Every line with the string "computer" must be copied from the entries below.

[PROVIDED ENTRIES]

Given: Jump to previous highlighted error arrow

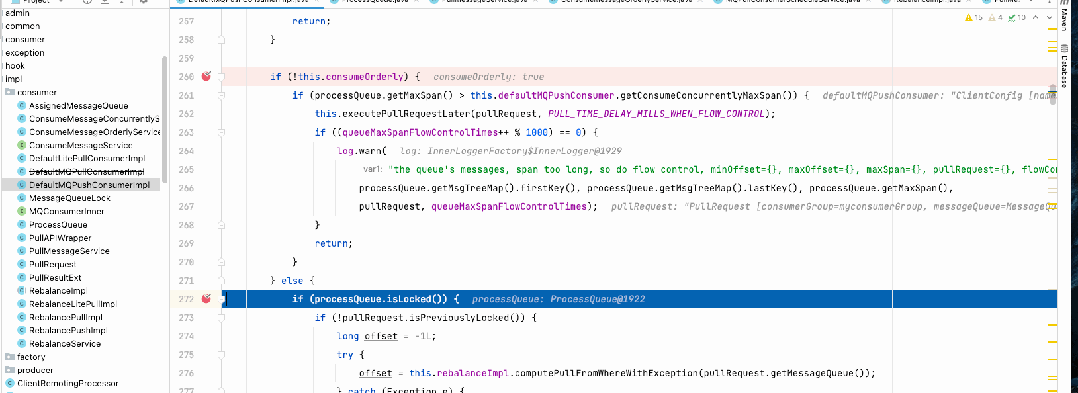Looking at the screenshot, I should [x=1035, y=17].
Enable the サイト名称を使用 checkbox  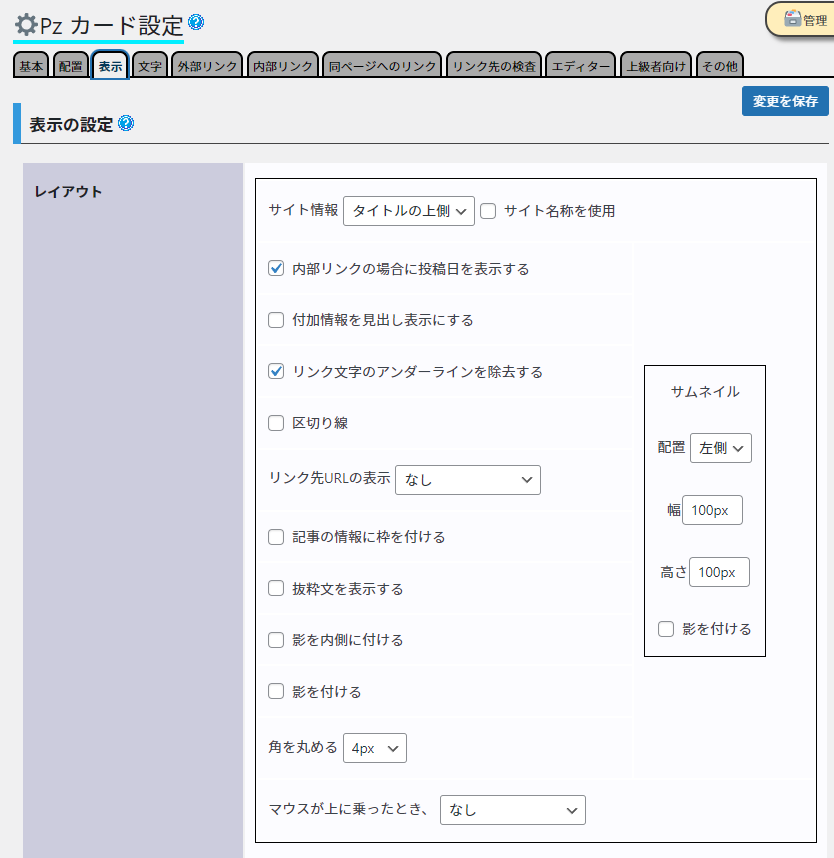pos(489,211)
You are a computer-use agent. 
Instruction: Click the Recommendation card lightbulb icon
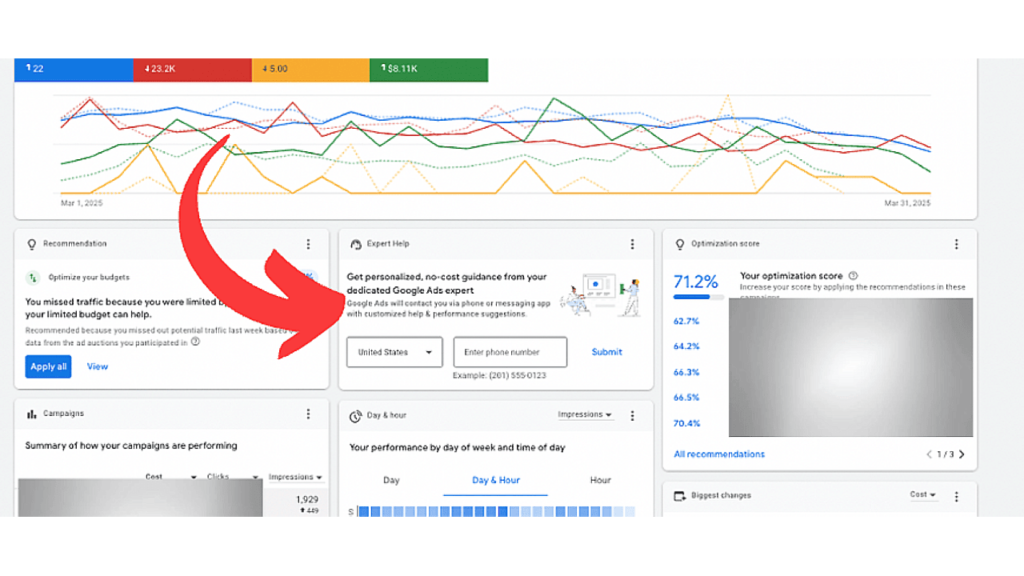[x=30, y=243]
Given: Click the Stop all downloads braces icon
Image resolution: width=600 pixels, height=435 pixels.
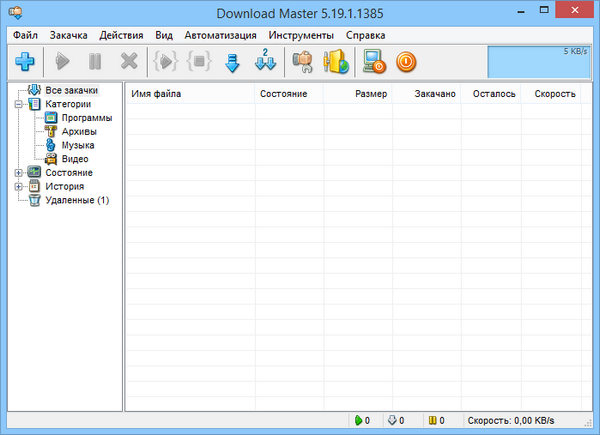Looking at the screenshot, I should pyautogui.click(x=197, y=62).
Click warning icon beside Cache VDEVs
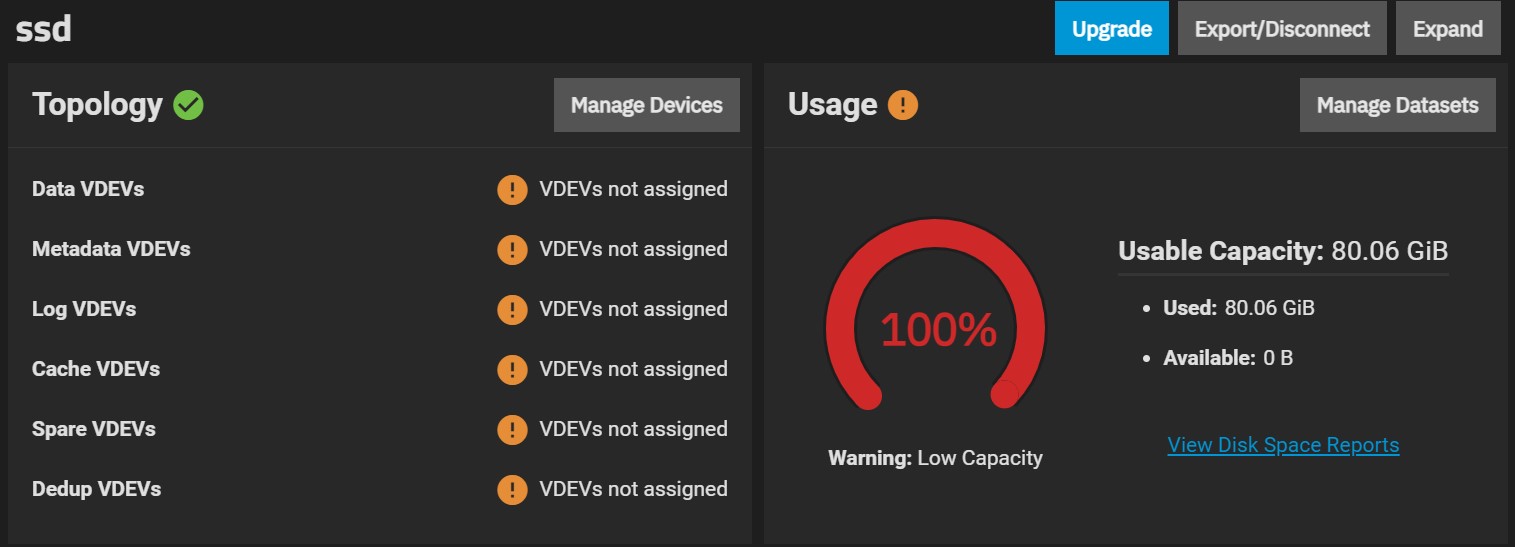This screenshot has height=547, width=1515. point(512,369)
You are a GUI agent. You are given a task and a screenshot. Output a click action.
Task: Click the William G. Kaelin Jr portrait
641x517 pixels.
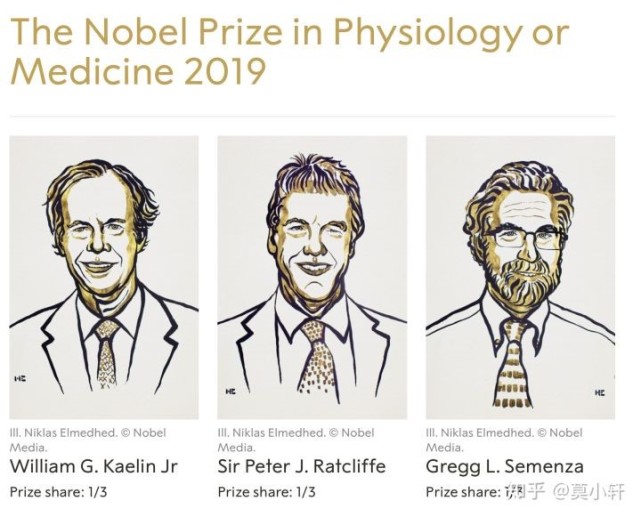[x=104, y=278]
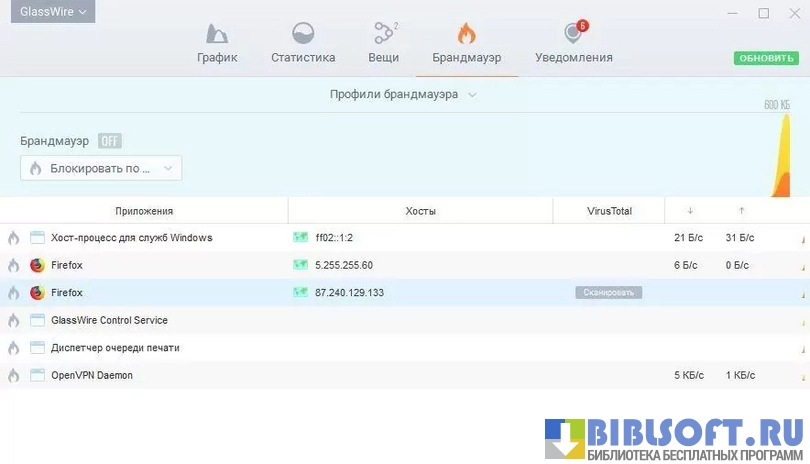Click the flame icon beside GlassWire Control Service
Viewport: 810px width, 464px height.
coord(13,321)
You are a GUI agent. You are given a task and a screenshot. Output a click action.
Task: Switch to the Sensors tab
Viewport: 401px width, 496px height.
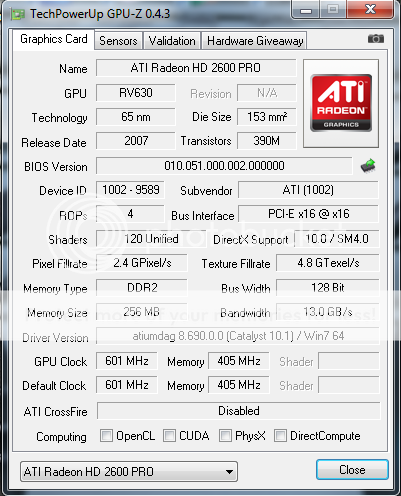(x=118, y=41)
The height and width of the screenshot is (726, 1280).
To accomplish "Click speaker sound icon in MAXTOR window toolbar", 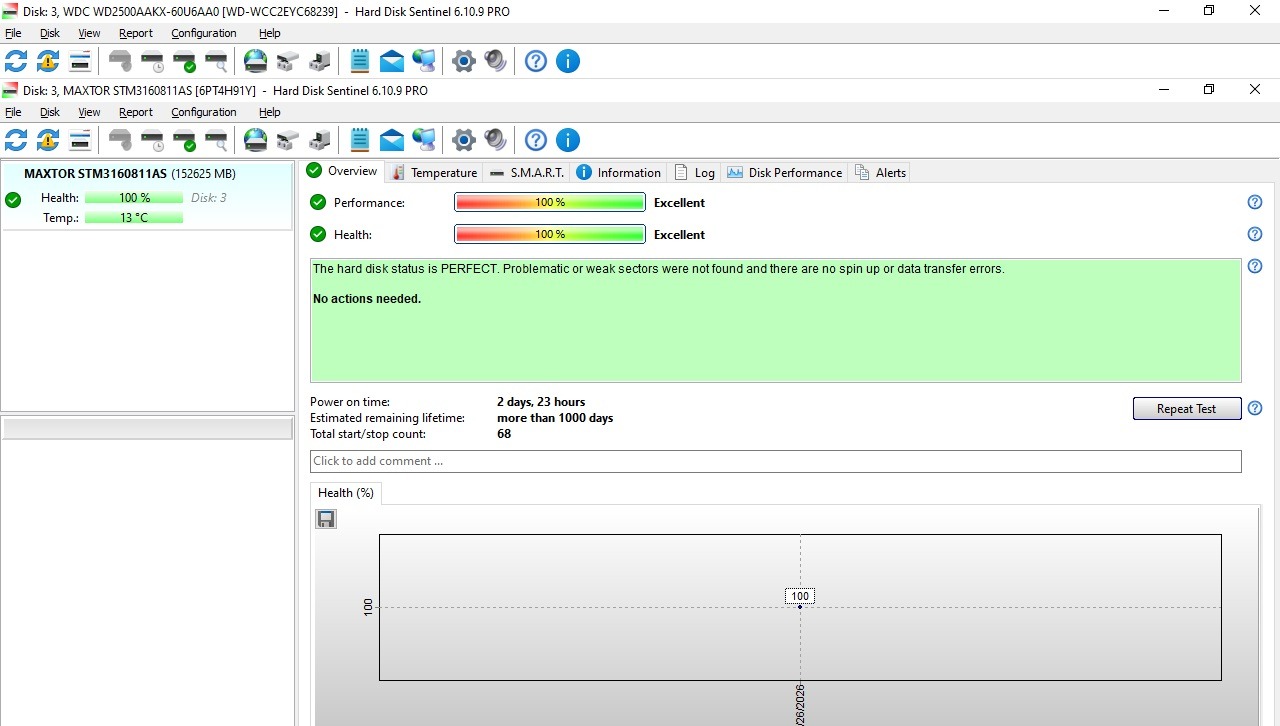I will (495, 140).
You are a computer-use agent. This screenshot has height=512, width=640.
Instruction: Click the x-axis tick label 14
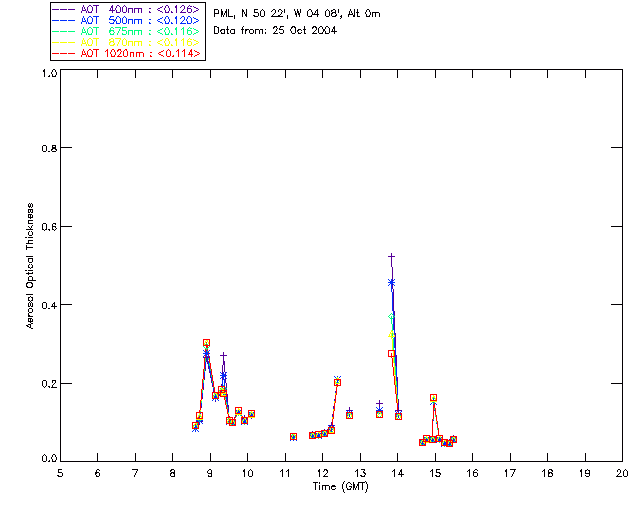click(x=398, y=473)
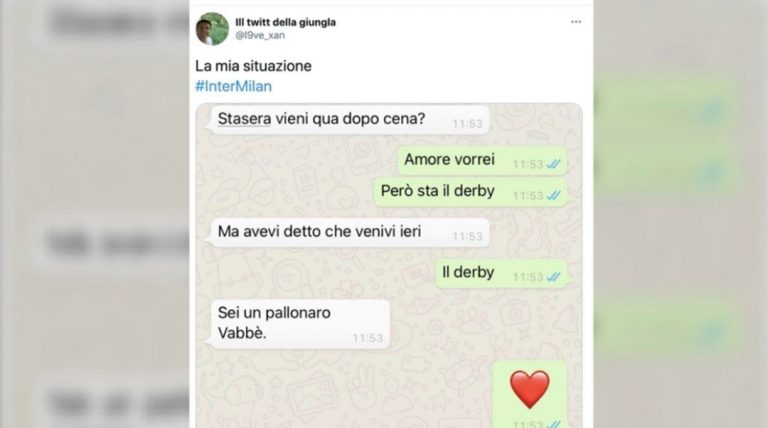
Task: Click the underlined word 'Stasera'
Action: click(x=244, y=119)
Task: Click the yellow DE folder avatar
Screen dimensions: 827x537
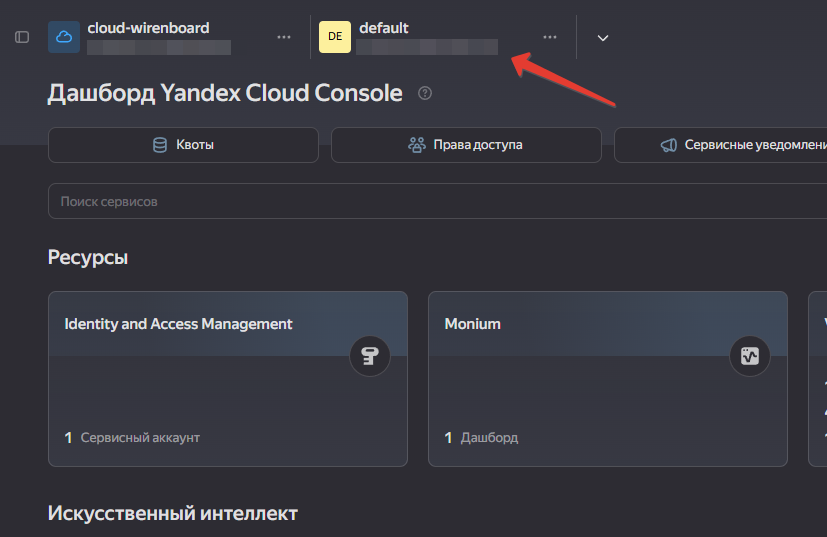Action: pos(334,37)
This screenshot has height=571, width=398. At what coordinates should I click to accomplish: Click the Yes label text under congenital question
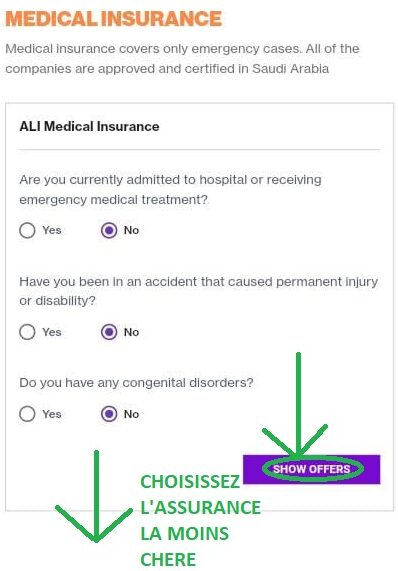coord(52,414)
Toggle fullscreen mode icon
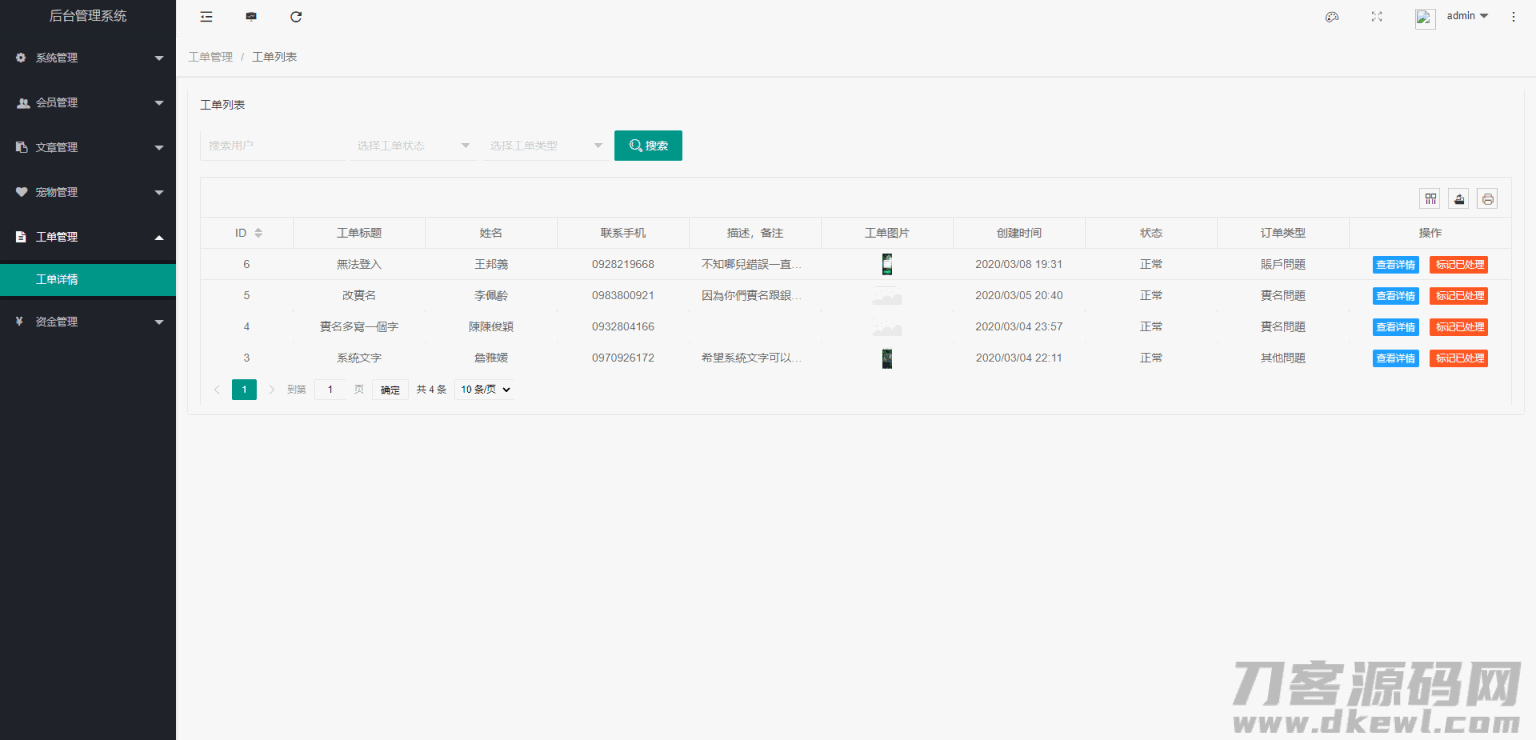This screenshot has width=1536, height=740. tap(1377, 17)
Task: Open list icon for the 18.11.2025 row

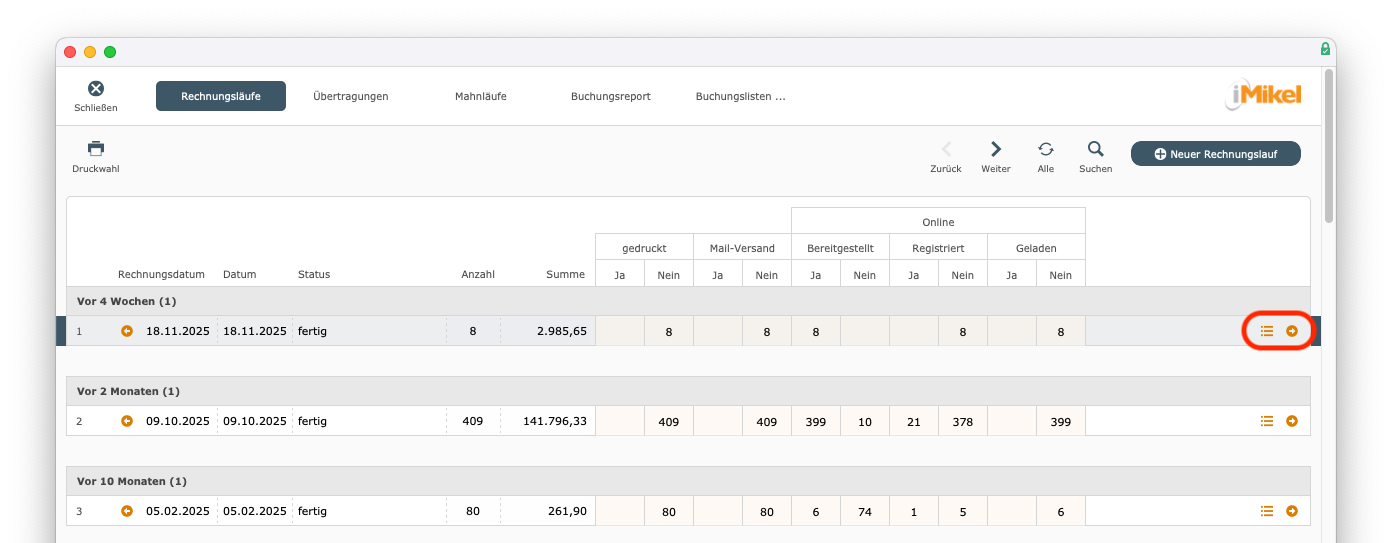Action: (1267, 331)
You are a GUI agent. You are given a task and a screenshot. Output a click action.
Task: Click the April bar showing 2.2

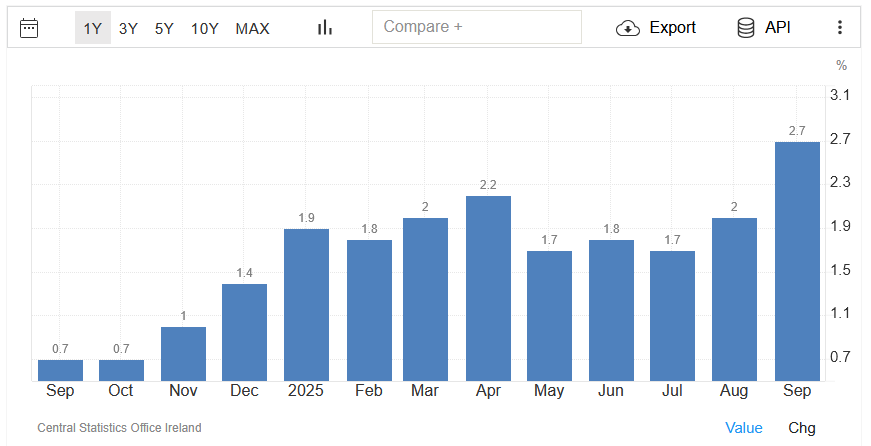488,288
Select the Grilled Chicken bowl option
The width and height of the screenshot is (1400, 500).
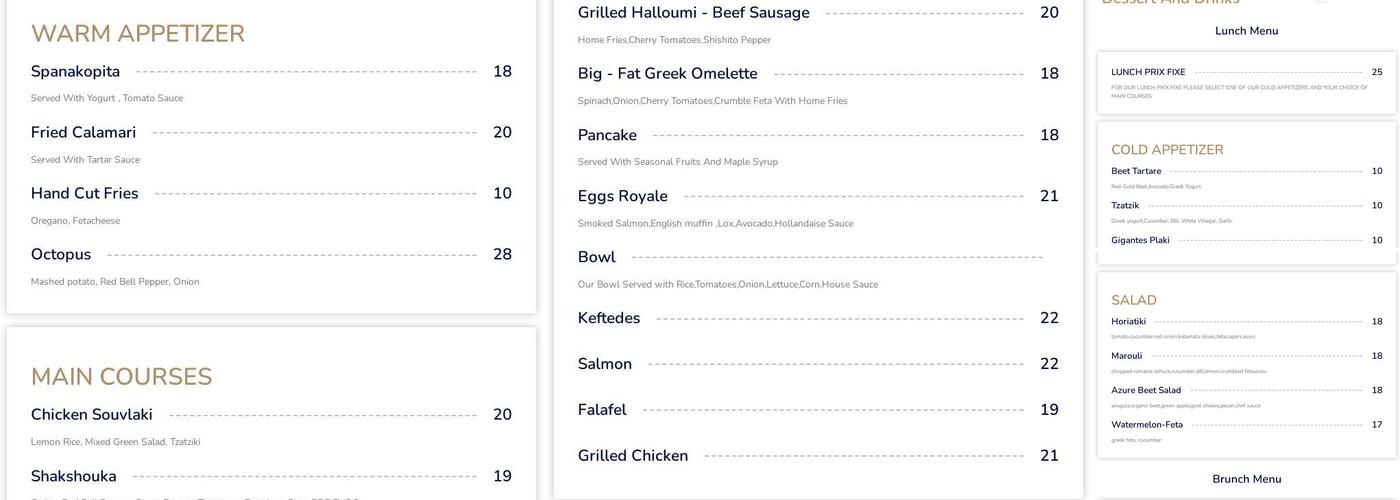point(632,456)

[/PROVIDED ENTRIES]

- _EXPECTED ANSWER_
You are a computer-use agent. 
You are a computer-use agent. This screenshot has height=512, width=640.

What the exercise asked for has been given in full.